There are an estimated 15,000 markets found across France — it can be hard to know where to begin! Whether you’re in search of rare collectibles or a special souvenir, antique fairs in France are well-stocked, full of history and offer inimitable brocante experiences.
In our Sep/Oct 2021 issue, we feature a comprehensive guide to the best antique fairs in France, selected by region, but you can find a few of our favorites below. For the full list – get your copy here!
Île-de-France: Foire de Chatou
Twice a year, the Île des Impressionnistes — accessible by metro or 10 minutes from Paris by car — welcomes some 35,000 visitors for the Foire de Chatou. One of the most important and celebrated antiques fairs in the world, 700 dealers with an impressive range of specialties gather to exhibit over 12 days, creating a nearly 10-acre stretch of treasures to be unearthed. In addition to featuring décor, the fair also offers the chance to refuel with gastronomic delights from local farmers. Think Corsican sausages, oysters from Brittany, cheese from Savoy and more. This year marks the fair’s 101st edition.
Spring & fall
Hauts-de-France: Braderie de Lille
For an antiquing experience like no other, make sure to visit the Braderie de Lille. Every first weekend of September, this northern capital becomes a mecca of antiques and bargain hunting, welcoming a whopping two to three million visitors. With thousands of vendors, it dates back to the Middle Ages and is one of the largest fairs on the continent. Known for its friendly, festive atmosphere, the massive two-day event is also a French foodie’s paradise — don’t miss trying moules frites (mussels and fries), the traditional dish of the Braderie (you’ll see the city’s restaurants go head-to-head in competitions involving piles of shells).

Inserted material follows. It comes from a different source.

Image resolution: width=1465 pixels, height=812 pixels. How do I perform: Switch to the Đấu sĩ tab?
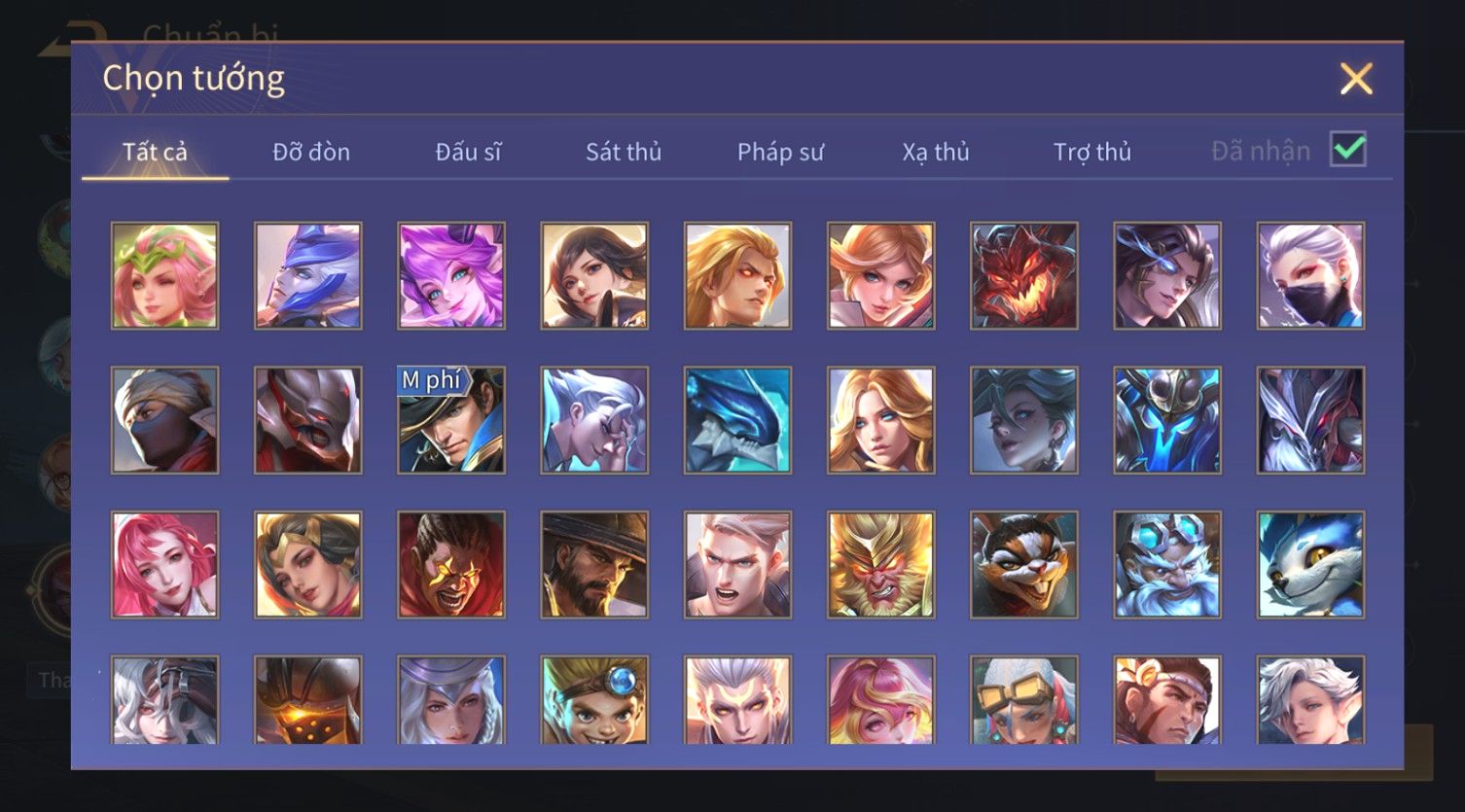point(468,152)
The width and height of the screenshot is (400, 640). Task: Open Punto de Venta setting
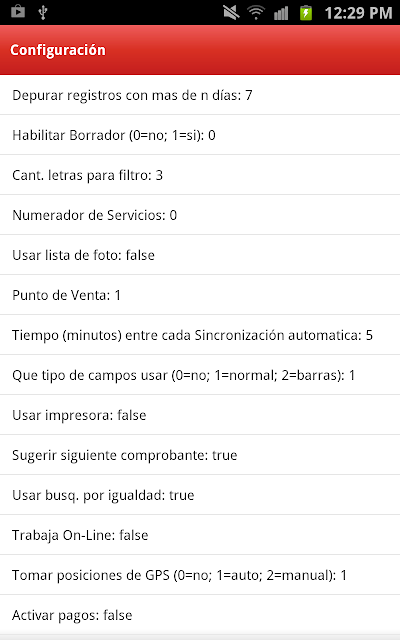pyautogui.click(x=200, y=295)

First weekend in September
Auvergne-Rhône-Alpes: Puces du Canal, Lyon
A “village within a city,” les puces of Lyon invite you to travel back in time along the Canal de Jonage. Arrive early morning to find more than 600 peddlers setting up charmingly eccentric spreads on makeshift tables and blankets, but don’t let these informal set-ups fool you — if you’re willing to dig, you’re sure to come across some valuable finds, particularly items with a connection to the region and its historic trades, such as tools for making chocolate or wine and spindles for old sewing machines. You’ll also find a variety of collectibles in the form of glass and copper kitchenware, garden essentials, artwork, books and toys.
Throughout the year
Provence-Alpes-Côte d’Azur: Brocante de Carpentras
Every Sunday, professional collectors and casual browsers alike gather in the shade of the plane trees at theBrocante De Carpentras looking for a deal. Unlike many of its counterparts, this charming market is appreciated for its manageable size and relatively uncrowded experience — the number of stalls varies throughout the year but rarely exceeds 200. The majority of goods are standard second-hand objects at bargain prices, but it’s worth a dig to uncover an overlooked diamond in the ruff. This fair is a must-visit for those who love a story along with their sale — friendly vendors are quick to engage in conversation, offering up interesting tidbits about objects’ origins.
Throughout the year
Centre-Val de Loire: Brocante de Chambord
Regarded as one of the most beautiful brocantes in France, visitors flock to Chambord each May to explore three miles of alleyways brimming with gems. The massive one-day event, which welcomes some 500 choice exhibitors and 50,000 attendees, takes place on the southern parterre of the city’s stunning Renaissance-style château — a UNESCO World Heritage Site — a truly majestic setting. The objects on offer, which range from the late 19th century until the 1990s, are diverse; find everything from oil paintings to upcycled clothing, old cameras to furniture to earthenware and more. When you’re done hunting, tour the castle and enjoy regional delicacies at the marché du terroir, held in the stables.